Scan the records and identify every line in which the string "field" occurs, then return those lines.

┌─ DATA EXCERPTS

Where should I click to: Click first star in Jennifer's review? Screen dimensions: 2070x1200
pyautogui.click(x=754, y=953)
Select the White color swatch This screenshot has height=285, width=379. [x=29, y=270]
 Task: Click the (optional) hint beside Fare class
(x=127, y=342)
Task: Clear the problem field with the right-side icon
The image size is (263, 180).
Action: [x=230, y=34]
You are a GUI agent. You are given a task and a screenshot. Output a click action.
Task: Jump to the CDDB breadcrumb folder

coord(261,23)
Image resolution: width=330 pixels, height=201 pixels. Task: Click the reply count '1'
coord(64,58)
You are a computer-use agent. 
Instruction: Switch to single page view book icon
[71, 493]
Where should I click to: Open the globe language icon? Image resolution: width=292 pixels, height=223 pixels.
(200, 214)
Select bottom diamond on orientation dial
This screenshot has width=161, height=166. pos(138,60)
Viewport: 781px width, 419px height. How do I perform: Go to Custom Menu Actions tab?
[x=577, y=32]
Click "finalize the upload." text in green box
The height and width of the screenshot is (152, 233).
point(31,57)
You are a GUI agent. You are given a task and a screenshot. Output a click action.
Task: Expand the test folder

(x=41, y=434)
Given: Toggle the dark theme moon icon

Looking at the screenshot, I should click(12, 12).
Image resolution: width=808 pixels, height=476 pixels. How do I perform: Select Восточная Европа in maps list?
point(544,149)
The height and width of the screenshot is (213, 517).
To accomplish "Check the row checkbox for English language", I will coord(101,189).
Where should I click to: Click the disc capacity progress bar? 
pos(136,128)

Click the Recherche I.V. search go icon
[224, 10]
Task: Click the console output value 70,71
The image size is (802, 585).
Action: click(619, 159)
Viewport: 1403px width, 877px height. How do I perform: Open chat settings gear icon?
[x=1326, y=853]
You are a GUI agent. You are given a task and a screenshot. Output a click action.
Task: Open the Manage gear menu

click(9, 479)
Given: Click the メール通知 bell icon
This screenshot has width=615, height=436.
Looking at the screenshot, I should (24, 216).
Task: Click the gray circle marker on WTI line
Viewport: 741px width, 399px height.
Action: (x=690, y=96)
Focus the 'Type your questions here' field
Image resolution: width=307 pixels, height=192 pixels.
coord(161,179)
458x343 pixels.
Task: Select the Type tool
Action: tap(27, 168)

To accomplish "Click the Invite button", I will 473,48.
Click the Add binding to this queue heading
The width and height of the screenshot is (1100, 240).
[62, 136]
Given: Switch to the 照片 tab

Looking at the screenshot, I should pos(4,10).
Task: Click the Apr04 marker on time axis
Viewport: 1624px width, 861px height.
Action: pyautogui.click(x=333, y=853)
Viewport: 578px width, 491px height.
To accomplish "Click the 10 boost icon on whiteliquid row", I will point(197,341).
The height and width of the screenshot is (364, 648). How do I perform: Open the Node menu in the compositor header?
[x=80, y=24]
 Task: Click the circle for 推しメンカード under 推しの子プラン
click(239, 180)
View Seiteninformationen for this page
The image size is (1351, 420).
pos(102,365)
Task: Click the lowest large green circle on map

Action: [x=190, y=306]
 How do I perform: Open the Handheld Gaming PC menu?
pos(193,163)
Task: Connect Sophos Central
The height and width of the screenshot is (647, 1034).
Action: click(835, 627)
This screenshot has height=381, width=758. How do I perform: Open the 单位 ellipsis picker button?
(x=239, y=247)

└─

• **TASK OUTPUT**:
Task: Clear the problem field with the right-side icon
Focus the 'Type your questions here' field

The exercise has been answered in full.